Approximately 2,000 SlingShot units have been operationally deployed since the product’s launch in 2013 to key users, and more than 15 armies ranging from North America to Europe and Africa, the Middle East, to the Far East and Australia are SlingShot users. The maturity and efficacy of SlingShot have been recognized by the product’s selection in experiments such as AWE17 and the American Army Expeditionary Warrior Experiment (AEWE) as national defence organizations look to roll it out on a wider basis.

SWaP Crucial
When discussing communications — especially tactical communications — the compatibility of products with existing systems’ size, weight and power (SWaP) and, of course, security, have to be the overriding objectives.

When Spectra mapped out a development path for SlingShot, the company knew from the outset that success would be attained if the needs of the user community were kept in mind. The highest priority was to develop a system — in this case, available in manpack, vehicle, maritime and aviation versions — that was complementary and transparent to in-service equipment.

Real estate on mounted platforms is limited and dismounted troops face a real challenge if technology reduces the amount of ammunition, food and water that can be carried into force situations. For that reason, work on keeping the footprint to a minimum was challenging. The manpack system, which weighs under 2 kg, was eventually developed and is able to acquire power from in-service radio batteries, which frees the operator from carrying various battery types — other charging systems are also supported. Also introduced was a battery cassette as a further lightweight power option, making use of the ubiquitous AA battery.

The antennas that form the final part of the SlingShot system are all omni-directional, with robust BLOS and COTM capabilities. This gives the system several advantages over traditional UHF TacSat. On foot, there is no need to stop and orientate toward the satellite. The system can be used in prone or kneeling positions as well as when walking, jogging or running. As long as there is sight of the satellite, there will be service.

The vehicle antenna can be mounted with a magnetic plate or a pole and is small and unobtrusive at 146 x 72 mm. The antenna has been tested at speeds of more than 80 mph (130 kph) without loss of voice or data communications. Similarly, the maritime antenna has been tested up to 40 knots with high-speed turns on fast military RHIBs.

Another unique aspect of SlingShot is that the appliqué unit — which weighs close to 500 grams — is only a conduit for the radio signal, which can be encrypted or unencrypted as required by the user.
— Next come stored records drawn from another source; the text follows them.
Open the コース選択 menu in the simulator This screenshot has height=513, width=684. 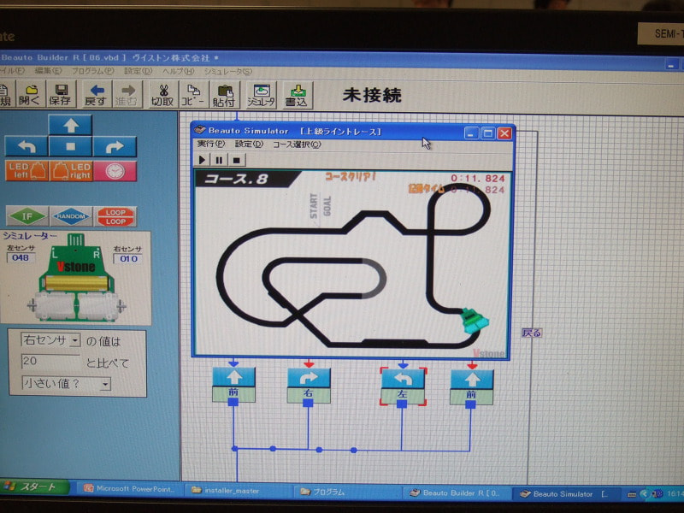(x=297, y=144)
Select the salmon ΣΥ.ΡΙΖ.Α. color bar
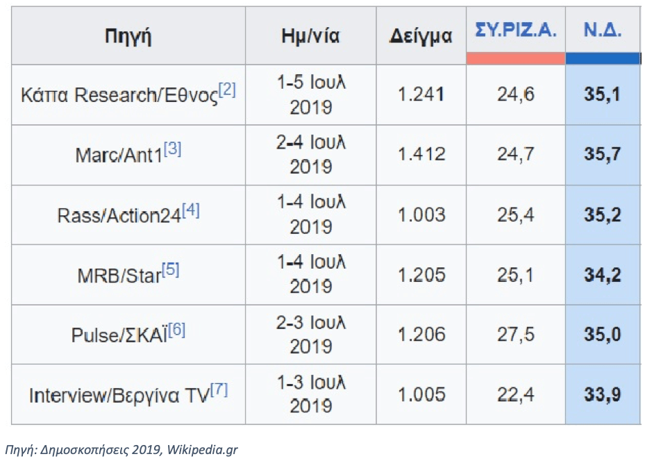 click(516, 58)

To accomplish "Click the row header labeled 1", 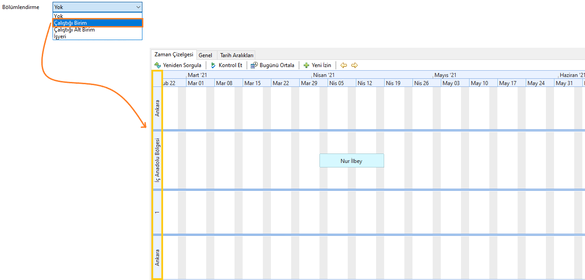I will click(x=157, y=212).
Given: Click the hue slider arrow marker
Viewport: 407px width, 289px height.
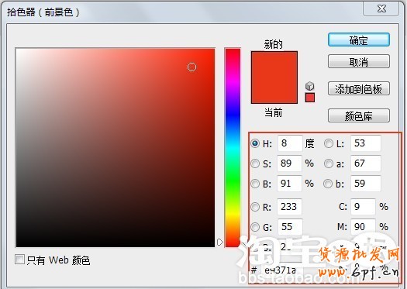Looking at the screenshot, I should (220, 242).
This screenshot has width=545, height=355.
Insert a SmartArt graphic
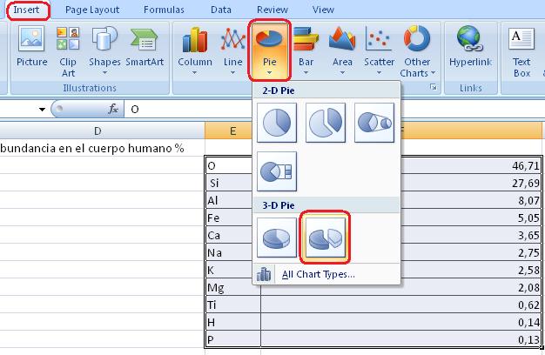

This allows full security to be maintained as messages are conveyed between users or bases in locations around the globe.

Spectra’s expertise is in providing voice and data services in areas where either none exist, or where high-intensity conflicts, natural disasters, terrorist attacks or pandemics have destroyed existing networks. As the company is mainly staffed by ex-serving members of the Armed Forces, first-hand experience of the damaging effects when communication services fail brings real-life knowledge to product design and development. All know only too well the crucial importance of having viable communications services available at any time and in any location to the Armed Forces.

The requirements of the modern war fighter are catered to with care. The nature of conflict has changed and so have the information needs of all involved, from the commander directly through to the frontline soldier. With this in mind, Spectra has invested in providing the communications capability at the tactical level in order that critical data can be sent and received in a timely and appropriate manner to save lives and shorten missions.

Simon Davies is the CEO of Spectra Group (UK) Ltd. Spectra is a leading provider of Voice and Data services into remote and hostile areas world-wide for defence, governmental and non-governmental sectors.

Upon leaving the Military in 2004, Simon established Spectra, which has achieved steady growth over the past 13 years through these difficult security and economic times and is fast becoming a leading service provider of reliable, robust, deployable communications. Spectra’s services are deployed worldwide in some of the harshest environments supporting the UK Military and European Union, Stabilization Unit to name but a few.